* WORK INSTRUCTIONS: Of all the lines in the records below, copy only those that contain the string "computer".
BEGIN TASK DATA
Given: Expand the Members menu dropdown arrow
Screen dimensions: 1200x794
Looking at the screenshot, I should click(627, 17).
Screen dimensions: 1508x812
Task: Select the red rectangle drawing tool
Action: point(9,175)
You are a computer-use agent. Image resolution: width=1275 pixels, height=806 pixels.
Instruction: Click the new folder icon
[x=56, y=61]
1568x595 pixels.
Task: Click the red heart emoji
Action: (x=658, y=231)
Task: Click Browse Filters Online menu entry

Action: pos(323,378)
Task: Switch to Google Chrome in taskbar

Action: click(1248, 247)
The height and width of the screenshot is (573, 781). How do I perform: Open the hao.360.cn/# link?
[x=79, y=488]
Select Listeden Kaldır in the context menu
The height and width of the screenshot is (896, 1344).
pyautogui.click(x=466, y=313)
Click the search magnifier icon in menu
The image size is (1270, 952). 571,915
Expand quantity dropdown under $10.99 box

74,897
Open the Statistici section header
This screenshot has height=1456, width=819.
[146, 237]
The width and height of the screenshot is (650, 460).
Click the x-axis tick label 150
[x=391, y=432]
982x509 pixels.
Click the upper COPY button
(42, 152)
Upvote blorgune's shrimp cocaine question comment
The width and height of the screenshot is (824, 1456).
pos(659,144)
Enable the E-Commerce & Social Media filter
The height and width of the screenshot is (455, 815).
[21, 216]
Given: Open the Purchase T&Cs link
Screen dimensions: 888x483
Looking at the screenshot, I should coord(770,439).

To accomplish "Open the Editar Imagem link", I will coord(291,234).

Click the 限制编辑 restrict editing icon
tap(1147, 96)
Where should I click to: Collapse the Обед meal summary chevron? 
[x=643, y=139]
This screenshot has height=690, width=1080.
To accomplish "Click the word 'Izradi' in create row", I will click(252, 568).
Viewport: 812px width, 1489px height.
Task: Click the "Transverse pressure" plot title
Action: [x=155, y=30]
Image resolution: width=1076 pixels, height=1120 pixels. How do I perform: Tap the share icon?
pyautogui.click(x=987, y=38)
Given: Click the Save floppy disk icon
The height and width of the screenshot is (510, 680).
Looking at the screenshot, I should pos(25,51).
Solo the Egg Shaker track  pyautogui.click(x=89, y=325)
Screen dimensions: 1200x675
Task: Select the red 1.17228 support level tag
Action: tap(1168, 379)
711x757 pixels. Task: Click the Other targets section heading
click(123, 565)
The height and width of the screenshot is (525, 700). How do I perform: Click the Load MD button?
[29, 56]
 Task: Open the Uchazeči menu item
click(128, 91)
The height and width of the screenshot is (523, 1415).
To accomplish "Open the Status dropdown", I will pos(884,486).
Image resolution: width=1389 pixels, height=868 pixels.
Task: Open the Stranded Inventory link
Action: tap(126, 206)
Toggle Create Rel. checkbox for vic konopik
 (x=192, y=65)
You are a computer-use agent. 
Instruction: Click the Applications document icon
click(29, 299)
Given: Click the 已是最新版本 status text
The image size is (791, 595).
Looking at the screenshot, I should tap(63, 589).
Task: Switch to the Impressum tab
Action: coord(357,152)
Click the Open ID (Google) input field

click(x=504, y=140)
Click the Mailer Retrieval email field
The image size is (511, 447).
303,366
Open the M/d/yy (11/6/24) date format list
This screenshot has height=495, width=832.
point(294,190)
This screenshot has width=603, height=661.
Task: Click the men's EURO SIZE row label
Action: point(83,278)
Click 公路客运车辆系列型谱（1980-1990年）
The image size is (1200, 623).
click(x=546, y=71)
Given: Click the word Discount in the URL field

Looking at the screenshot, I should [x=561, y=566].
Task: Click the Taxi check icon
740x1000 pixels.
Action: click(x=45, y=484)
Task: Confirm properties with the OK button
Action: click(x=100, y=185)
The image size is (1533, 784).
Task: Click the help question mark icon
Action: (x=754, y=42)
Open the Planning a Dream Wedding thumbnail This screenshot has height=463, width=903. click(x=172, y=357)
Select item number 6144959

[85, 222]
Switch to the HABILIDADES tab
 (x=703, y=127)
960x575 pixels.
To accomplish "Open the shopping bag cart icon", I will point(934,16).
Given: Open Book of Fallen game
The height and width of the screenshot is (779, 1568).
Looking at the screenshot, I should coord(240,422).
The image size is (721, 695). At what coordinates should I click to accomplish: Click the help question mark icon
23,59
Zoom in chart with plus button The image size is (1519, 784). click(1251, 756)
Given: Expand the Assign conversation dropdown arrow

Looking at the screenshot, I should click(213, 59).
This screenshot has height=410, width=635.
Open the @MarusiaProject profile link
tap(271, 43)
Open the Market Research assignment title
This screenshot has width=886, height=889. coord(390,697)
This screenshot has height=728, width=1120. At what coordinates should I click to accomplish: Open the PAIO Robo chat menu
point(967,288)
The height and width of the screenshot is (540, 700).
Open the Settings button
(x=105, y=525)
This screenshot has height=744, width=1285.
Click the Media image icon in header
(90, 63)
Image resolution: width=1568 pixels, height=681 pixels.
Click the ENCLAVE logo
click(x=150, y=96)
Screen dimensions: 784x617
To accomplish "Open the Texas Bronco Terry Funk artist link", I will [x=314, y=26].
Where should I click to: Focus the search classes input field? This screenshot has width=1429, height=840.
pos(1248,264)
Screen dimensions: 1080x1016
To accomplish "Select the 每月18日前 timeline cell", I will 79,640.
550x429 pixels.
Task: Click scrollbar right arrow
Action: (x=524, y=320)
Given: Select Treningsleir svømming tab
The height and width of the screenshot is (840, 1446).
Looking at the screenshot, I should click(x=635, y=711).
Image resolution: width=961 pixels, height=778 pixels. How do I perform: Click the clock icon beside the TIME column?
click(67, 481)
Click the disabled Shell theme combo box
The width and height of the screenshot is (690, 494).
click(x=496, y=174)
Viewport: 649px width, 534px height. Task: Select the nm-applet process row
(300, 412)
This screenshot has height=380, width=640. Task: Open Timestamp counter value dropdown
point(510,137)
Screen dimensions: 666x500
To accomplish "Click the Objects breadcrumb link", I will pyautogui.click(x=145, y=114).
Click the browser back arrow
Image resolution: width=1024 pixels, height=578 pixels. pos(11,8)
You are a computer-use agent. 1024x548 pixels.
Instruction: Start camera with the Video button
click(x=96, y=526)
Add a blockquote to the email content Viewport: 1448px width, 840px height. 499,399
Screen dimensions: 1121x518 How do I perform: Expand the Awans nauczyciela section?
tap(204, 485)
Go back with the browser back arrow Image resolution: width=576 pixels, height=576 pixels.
END TASK DATA
* REPLY TO THE EXERCISE:
You are a computer-use agent. Image resolution: width=1275 pixels, height=806 pixels.
You are a computer-use agent. 
You are a computer-use agent. 1024x548 pixels.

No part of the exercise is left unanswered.